**WHAT IS EXPECTED:**
Output every line of the entries from the line containing "[youtube] (732, 1699)" through the last, exactly, with no other content.

**EXTRACTED RECORDS:**
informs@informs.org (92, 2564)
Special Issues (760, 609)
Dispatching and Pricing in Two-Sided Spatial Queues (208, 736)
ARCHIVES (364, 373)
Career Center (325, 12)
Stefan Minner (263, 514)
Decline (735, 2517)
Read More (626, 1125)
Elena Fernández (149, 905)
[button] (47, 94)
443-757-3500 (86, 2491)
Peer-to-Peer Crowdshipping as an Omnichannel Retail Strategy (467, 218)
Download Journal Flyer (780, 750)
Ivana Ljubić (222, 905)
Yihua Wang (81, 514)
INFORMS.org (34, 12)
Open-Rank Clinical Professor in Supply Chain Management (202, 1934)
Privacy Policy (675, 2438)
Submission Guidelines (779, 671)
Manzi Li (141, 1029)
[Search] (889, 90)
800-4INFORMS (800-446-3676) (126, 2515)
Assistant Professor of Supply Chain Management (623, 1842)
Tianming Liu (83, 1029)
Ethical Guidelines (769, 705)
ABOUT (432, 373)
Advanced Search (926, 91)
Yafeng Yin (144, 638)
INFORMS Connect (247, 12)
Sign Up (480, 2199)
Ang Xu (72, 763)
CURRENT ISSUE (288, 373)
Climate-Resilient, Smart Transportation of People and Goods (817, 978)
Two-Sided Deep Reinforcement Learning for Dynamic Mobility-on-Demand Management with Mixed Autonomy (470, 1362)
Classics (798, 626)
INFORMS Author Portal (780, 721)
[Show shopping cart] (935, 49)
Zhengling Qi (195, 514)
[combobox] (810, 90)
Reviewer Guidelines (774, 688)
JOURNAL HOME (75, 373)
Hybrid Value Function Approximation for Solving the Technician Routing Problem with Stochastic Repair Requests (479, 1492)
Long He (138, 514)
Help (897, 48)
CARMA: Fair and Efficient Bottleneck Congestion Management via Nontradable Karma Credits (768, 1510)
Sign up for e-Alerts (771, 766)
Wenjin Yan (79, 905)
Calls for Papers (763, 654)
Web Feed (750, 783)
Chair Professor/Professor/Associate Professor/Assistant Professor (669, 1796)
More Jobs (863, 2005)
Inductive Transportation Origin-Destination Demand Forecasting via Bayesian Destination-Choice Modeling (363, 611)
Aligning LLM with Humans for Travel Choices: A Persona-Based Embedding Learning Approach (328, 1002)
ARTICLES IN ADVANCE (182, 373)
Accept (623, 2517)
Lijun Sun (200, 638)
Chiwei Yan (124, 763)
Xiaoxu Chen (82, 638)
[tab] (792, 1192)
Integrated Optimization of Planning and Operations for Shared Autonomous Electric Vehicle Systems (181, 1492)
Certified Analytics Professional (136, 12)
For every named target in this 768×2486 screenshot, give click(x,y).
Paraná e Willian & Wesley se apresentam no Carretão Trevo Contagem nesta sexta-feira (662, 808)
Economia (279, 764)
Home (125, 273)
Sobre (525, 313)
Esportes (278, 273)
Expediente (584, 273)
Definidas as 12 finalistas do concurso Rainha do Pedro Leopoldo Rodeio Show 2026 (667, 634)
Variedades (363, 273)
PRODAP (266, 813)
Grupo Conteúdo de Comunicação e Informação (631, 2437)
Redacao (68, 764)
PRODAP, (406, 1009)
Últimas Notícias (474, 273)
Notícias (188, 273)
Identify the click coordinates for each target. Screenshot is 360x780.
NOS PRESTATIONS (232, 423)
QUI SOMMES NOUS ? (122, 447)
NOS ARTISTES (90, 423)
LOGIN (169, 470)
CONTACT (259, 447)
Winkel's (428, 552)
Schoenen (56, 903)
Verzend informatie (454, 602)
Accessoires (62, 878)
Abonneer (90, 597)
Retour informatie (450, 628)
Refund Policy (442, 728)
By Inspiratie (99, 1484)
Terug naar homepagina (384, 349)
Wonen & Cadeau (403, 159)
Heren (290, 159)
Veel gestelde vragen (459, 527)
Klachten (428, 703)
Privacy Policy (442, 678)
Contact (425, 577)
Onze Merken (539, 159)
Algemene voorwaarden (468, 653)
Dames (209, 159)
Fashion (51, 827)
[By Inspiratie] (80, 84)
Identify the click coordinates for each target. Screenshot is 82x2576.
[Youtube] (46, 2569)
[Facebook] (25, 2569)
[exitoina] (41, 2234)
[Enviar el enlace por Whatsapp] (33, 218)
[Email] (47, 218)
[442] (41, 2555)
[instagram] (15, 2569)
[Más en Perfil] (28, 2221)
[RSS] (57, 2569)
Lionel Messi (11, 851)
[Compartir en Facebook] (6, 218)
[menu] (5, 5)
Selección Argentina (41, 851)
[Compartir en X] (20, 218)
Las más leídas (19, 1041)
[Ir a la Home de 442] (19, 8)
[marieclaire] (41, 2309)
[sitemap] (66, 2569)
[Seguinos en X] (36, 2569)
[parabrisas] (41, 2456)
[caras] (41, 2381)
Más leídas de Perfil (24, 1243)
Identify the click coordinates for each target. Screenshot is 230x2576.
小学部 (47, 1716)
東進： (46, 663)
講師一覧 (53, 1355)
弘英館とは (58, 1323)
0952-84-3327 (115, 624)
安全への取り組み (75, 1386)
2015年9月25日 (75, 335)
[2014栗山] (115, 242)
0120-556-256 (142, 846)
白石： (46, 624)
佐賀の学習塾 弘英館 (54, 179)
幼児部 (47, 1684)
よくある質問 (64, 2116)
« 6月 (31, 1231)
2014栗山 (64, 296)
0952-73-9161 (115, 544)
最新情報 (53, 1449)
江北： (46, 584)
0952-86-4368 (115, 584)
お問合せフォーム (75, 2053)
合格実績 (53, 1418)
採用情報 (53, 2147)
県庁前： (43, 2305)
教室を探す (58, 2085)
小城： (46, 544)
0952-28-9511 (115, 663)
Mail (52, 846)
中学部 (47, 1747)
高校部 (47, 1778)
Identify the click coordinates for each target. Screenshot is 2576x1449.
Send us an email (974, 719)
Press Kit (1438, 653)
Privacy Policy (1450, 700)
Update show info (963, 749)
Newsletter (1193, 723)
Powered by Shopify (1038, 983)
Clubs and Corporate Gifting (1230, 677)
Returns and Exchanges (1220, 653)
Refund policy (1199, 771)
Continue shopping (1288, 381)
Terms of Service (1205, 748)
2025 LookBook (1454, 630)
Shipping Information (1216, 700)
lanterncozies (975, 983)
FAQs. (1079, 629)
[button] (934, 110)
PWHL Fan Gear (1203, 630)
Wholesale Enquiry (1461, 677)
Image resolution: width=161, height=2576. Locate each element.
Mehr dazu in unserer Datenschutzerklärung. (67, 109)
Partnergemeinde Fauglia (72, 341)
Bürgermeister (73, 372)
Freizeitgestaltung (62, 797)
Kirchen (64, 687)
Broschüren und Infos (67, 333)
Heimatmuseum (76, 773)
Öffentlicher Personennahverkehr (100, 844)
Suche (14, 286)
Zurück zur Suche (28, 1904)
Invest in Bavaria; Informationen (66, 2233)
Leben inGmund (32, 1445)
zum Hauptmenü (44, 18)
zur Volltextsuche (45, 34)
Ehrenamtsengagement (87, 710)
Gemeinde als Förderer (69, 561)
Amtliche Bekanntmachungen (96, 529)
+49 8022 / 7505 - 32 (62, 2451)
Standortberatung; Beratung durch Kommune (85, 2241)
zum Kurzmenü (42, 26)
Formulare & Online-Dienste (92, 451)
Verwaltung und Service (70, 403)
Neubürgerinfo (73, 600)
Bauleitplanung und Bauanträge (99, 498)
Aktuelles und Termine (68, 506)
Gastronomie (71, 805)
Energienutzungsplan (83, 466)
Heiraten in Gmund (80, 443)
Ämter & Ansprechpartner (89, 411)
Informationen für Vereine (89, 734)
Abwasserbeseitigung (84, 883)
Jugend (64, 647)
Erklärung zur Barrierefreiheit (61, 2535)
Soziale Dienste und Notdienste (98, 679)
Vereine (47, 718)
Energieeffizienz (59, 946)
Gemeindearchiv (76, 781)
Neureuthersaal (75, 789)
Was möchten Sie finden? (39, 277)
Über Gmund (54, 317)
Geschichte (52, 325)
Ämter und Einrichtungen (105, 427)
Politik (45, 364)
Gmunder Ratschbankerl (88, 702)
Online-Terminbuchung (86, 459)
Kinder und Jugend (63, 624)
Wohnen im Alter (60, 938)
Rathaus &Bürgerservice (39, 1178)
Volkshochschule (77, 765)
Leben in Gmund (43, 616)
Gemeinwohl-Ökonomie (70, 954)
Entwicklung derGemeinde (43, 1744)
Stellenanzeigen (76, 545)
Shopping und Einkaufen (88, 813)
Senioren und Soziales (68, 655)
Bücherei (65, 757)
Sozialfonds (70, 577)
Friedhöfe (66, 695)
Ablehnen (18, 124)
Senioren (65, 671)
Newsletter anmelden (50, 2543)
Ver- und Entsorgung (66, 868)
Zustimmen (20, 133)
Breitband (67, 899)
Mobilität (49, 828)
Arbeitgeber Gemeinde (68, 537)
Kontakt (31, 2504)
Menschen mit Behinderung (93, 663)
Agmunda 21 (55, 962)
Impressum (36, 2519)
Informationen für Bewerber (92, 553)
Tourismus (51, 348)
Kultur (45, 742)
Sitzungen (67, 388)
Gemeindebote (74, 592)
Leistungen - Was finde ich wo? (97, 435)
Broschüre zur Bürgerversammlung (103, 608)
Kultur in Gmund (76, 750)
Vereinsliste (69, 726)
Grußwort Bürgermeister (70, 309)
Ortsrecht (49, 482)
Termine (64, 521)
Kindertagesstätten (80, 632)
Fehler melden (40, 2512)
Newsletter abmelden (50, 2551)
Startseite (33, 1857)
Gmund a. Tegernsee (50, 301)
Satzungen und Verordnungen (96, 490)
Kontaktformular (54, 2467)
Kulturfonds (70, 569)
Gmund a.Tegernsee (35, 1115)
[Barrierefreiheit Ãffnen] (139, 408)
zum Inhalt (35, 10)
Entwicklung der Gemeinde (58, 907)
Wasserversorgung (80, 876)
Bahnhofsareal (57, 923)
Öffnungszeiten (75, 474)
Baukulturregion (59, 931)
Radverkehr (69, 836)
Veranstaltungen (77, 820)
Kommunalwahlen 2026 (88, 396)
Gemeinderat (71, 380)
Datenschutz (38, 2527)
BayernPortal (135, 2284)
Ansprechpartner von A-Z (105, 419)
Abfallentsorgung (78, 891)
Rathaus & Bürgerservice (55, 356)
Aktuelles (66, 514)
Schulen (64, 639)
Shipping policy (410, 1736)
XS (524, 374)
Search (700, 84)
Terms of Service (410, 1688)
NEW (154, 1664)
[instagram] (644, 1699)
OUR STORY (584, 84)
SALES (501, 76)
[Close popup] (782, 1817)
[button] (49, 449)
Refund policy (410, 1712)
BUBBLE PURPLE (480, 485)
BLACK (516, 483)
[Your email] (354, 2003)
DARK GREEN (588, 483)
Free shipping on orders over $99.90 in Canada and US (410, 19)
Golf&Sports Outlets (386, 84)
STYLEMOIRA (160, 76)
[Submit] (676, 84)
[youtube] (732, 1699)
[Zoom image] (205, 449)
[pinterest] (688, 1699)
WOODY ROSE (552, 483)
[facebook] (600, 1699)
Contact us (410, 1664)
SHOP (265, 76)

**RESPONSE BELOW:**
[youtube] (732, 1699)
[Zoom image] (205, 449)
[pinterest] (688, 1699)
WOODY ROSE (552, 483)
[facebook] (600, 1699)
Contact us (410, 1664)
SHOP (265, 76)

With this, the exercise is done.